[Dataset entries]
╭──

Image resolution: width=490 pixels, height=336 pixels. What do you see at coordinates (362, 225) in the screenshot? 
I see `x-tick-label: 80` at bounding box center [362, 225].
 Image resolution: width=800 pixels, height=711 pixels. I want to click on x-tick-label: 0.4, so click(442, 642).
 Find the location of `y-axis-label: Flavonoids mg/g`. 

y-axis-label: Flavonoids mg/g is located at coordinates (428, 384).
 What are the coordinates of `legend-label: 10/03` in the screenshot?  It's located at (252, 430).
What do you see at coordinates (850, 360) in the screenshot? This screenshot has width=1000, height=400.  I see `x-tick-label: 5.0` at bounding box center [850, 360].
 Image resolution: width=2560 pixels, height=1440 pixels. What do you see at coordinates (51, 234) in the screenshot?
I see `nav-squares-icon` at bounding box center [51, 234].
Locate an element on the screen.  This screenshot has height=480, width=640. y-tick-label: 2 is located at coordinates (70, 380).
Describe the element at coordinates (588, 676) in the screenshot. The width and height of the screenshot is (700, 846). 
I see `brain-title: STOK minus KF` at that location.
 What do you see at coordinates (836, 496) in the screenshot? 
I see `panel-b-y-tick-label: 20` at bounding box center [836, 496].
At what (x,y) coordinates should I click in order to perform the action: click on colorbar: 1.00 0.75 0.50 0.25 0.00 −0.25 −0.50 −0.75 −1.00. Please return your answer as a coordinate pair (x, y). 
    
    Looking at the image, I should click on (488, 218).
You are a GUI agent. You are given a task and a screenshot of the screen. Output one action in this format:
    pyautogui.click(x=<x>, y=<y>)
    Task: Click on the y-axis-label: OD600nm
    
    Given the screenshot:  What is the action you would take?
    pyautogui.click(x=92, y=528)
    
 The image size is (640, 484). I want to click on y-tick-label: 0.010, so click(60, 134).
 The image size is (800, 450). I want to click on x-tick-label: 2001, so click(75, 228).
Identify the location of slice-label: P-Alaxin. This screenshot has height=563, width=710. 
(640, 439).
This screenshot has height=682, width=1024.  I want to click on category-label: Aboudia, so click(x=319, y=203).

╰──

=== About this task ===
Present every line of the rows above as a Markdown table with the columns Line and Text, numbering each line in order and omitting blank lines.

=== Exercise response ===
| Line | Text |
|---|---|
| 1 | Image resolution: width=490 pixels, height=336 pixels. What do you see at coordinates (362, 225) in the screenshot?  |
| 2 | I see `x-tick-label: 80` at bounding box center [362, 225]. |
| 3 |  Image resolution: width=800 pixels, height=711 pixels. I want to click on x-tick-label: 0.4, so click(442, 642). |
| 4 |  Find the location of `y-axis-label: Flavonoids mg/g`.  |
| 5 | y-axis-label: Flavonoids mg/g is located at coordinates (428, 384). |
| 6 |  What are the coordinates of `legend-label: 10/03` in the screenshot?  It's located at (252, 430). |
| 7 | What do you see at coordinates (850, 360) in the screenshot? This screenshot has width=1000, height=400.  I see `x-tick-label: 5.0` at bounding box center [850, 360]. |
| 8 |  Image resolution: width=2560 pixels, height=1440 pixels. What do you see at coordinates (51, 234) in the screenshot? |
| 9 | I see `nav-squares-icon` at bounding box center [51, 234]. |
| 10 | Locate an element on the screen.  This screenshot has height=480, width=640. y-tick-label: 2 is located at coordinates (70, 380). |
| 11 | Describe the element at coordinates (588, 676) in the screenshot. The width and height of the screenshot is (700, 846).  |
| 12 | I see `brain-title: STOK minus KF` at that location. |
| 13 |  What do you see at coordinates (836, 496) in the screenshot?  |
| 14 | I see `panel-b-y-tick-label: 20` at bounding box center [836, 496]. |
| 15 | At what (x,y) coordinates should I click in order to perform the action: click on colorbar: 1.00 0.75 0.50 0.25 0.00 −0.25 −0.50 −0.75 −1.00. Please return your answer as a coordinate pair (x, y).  |
| 16 |     Looking at the image, I should click on (488, 218). |
| 17 | You are a GUI agent. You are given a task and a screenshot of the screen. Output one action in this format: |
| 18 |     pyautogui.click(x=<x>, y=<y>) |
| 19 |     Task: Click on the y-axis-label: OD600nm |
| 20 |     Given the screenshot:  What is the action you would take? |
| 21 |     pyautogui.click(x=92, y=528) |
| 22 |  The image size is (640, 484). I want to click on y-tick-label: 0.010, so click(60, 134). |
| 23 |  The image size is (800, 450). I want to click on x-tick-label: 2001, so click(75, 228). |
| 24 | Identify the location of slice-label: P-Alaxin. This screenshot has height=563, width=710.  |
| 25 | (640, 439). |
| 26 | This screenshot has height=682, width=1024.  I want to click on category-label: Aboudia, so click(x=319, y=203). |